━━ MATERIALS PROVIDED
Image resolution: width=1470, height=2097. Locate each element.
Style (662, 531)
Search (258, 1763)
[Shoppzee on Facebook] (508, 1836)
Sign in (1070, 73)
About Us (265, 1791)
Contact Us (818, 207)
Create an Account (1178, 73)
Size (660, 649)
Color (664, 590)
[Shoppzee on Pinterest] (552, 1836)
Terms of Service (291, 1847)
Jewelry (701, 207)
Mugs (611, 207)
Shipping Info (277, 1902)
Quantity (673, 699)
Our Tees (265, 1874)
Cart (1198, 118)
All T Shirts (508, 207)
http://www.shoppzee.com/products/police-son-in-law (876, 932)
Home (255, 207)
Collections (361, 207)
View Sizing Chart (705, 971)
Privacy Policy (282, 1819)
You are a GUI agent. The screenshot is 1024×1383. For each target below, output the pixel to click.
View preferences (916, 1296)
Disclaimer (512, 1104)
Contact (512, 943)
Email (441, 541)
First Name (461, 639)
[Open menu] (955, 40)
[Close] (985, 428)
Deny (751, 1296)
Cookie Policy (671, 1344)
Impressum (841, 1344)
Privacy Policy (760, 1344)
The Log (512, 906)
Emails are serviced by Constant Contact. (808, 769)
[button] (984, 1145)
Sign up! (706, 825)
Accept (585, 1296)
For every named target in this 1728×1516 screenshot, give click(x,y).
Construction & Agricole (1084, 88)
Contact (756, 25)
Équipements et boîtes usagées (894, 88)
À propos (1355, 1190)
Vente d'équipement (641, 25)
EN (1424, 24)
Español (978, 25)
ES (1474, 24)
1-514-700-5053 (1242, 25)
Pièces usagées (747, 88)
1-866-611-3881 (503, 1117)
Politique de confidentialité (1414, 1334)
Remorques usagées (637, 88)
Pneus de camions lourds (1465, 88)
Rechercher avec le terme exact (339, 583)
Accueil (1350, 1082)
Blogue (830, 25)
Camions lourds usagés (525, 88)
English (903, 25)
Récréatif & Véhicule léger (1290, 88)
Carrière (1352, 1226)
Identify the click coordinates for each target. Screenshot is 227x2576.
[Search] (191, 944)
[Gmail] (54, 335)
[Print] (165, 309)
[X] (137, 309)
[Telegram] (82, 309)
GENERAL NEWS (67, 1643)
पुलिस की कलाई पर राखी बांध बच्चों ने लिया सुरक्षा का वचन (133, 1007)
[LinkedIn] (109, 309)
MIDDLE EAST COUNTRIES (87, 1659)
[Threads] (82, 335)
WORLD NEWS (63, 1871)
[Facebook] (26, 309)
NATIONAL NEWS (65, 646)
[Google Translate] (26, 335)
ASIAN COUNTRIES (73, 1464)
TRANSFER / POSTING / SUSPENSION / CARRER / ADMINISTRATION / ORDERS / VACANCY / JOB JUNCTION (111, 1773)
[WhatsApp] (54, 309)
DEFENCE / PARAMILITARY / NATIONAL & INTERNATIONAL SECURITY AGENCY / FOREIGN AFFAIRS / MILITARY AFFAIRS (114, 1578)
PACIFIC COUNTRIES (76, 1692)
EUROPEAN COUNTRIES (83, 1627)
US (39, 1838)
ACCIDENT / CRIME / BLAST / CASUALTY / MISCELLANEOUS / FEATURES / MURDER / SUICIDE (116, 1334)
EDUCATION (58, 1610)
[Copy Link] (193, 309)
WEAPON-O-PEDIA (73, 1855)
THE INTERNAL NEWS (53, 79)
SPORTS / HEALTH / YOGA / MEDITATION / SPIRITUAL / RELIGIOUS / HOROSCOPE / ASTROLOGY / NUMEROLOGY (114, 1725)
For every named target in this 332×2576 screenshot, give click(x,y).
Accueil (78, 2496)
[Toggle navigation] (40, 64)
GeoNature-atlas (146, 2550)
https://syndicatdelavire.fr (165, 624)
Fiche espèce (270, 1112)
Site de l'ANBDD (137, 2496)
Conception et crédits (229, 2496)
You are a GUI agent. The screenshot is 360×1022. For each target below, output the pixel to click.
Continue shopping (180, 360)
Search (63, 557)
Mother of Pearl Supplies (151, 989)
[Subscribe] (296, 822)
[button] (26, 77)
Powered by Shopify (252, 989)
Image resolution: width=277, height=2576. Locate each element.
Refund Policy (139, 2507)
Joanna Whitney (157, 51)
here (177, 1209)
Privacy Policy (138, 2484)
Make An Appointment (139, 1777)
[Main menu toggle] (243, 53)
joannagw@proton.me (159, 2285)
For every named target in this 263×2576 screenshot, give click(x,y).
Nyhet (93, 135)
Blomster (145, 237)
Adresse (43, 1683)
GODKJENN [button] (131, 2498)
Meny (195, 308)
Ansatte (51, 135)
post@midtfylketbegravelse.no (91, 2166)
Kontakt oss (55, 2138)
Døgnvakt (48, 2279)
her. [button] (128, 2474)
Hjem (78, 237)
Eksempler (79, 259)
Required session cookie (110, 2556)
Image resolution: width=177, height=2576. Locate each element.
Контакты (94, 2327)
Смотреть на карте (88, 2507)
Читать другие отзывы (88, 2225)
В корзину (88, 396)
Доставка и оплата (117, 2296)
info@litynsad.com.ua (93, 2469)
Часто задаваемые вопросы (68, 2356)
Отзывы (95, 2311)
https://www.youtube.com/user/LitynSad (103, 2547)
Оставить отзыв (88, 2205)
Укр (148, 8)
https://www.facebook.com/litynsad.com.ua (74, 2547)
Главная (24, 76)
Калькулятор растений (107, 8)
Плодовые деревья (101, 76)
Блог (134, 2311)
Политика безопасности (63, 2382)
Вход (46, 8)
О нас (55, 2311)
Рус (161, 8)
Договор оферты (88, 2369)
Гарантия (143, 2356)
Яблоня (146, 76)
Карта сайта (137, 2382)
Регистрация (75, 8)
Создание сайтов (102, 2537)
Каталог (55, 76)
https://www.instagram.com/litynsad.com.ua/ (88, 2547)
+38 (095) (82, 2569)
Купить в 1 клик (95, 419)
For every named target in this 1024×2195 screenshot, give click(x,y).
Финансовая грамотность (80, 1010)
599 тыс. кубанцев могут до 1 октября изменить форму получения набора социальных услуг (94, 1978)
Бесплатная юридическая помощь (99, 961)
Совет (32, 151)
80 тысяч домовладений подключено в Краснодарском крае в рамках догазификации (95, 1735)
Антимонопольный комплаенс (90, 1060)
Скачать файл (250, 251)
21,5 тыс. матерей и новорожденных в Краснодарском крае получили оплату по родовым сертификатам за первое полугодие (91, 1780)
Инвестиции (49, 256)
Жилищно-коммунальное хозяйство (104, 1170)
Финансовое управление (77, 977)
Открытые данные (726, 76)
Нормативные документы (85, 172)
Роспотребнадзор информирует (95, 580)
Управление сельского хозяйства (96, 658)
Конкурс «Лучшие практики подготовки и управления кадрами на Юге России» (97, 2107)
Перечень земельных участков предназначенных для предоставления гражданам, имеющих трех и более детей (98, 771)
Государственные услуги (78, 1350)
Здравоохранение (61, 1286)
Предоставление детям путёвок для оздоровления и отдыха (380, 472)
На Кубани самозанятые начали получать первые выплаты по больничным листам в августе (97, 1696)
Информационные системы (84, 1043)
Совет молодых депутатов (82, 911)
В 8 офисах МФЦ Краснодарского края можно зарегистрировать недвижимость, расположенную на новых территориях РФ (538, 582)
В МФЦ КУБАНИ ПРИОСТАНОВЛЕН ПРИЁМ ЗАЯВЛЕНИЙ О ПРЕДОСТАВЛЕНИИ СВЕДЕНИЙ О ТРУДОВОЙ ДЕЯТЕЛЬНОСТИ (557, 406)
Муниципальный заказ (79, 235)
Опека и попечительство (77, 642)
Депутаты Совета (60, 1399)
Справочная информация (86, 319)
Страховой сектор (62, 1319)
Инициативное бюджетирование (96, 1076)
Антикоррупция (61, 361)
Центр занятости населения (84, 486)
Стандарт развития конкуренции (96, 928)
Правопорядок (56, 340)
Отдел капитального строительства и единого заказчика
━━━━
* WORK REQUEST *
The lines needed are the ones from the first line of the entries through the line that contains "WORLD NEWS (63, 1871)", given again without any change.

* PROBLEM SOLUTION *
Image resolution: width=1470, height=2097. Locate each element.
Style (662, 531)
Search (258, 1763)
[Shoppzee on Facebook] (508, 1836)
Sign in (1070, 73)
About Us (265, 1791)
Contact Us (818, 207)
Create an Account (1178, 73)
Size (660, 649)
Color (664, 590)
[Shoppzee on Pinterest] (552, 1836)
Terms of Service (291, 1847)
Jewelry (701, 207)
Mugs (611, 207)
Shipping Info (277, 1902)
Quantity (673, 699)
Our Tees (265, 1874)
Cart (1198, 118)
All T Shirts (508, 207)
http://www.shoppzee.com/products/police-son-in-law (876, 932)
Home (255, 207)
Collections (361, 207)
View Sizing Chart (705, 971)
Privacy Policy (282, 1819)
You are a GUI agent. The screenshot is 1024×1383. For each target below, output the pixel to click.
View preferences (916, 1296)
Disclaimer (512, 1104)
Contact (512, 943)
Email (441, 541)
First Name (461, 639)
[Open menu] (955, 40)
[Close] (985, 428)
Deny (751, 1296)
Cookie Policy (671, 1344)
Impressum (841, 1344)
Privacy Policy (760, 1344)
The Log (512, 906)
Emails are serviced by Constant Contact. (808, 769)
[button] (984, 1145)
Sign up! (706, 825)
Accept (585, 1296)
For every named target in this 1728×1516 screenshot, give click(x,y).
Construction & Agricole (1084, 88)
Contact (756, 25)
Équipements et boîtes usagées (894, 88)
À propos (1355, 1190)
Vente d'équipement (641, 25)
EN (1424, 24)
Español (978, 25)
ES (1474, 24)
1-514-700-5053 (1242, 25)
Pièces usagées (747, 88)
1-866-611-3881 (503, 1117)
Politique de confidentialité (1414, 1334)
Remorques usagées (637, 88)
Pneus de camions lourds (1465, 88)
Rechercher avec le terme exact (339, 583)
Accueil (1350, 1082)
Blogue (830, 25)
Camions lourds usagés (525, 88)
English (903, 25)
Récréatif & Véhicule léger (1290, 88)
Carrière (1352, 1226)
Identify the click coordinates for each target. Screenshot is 227x2576.
[Search] (191, 944)
[Gmail] (54, 335)
[Print] (165, 309)
[X] (137, 309)
[Telegram] (82, 309)
GENERAL NEWS (67, 1643)
पुलिस की कलाई पर राखी बांध बच्चों ने लिया सुरक्षा का वचन (133, 1007)
[LinkedIn] (109, 309)
MIDDLE EAST COUNTRIES (87, 1659)
[Threads] (82, 335)
WORLD NEWS (63, 1871)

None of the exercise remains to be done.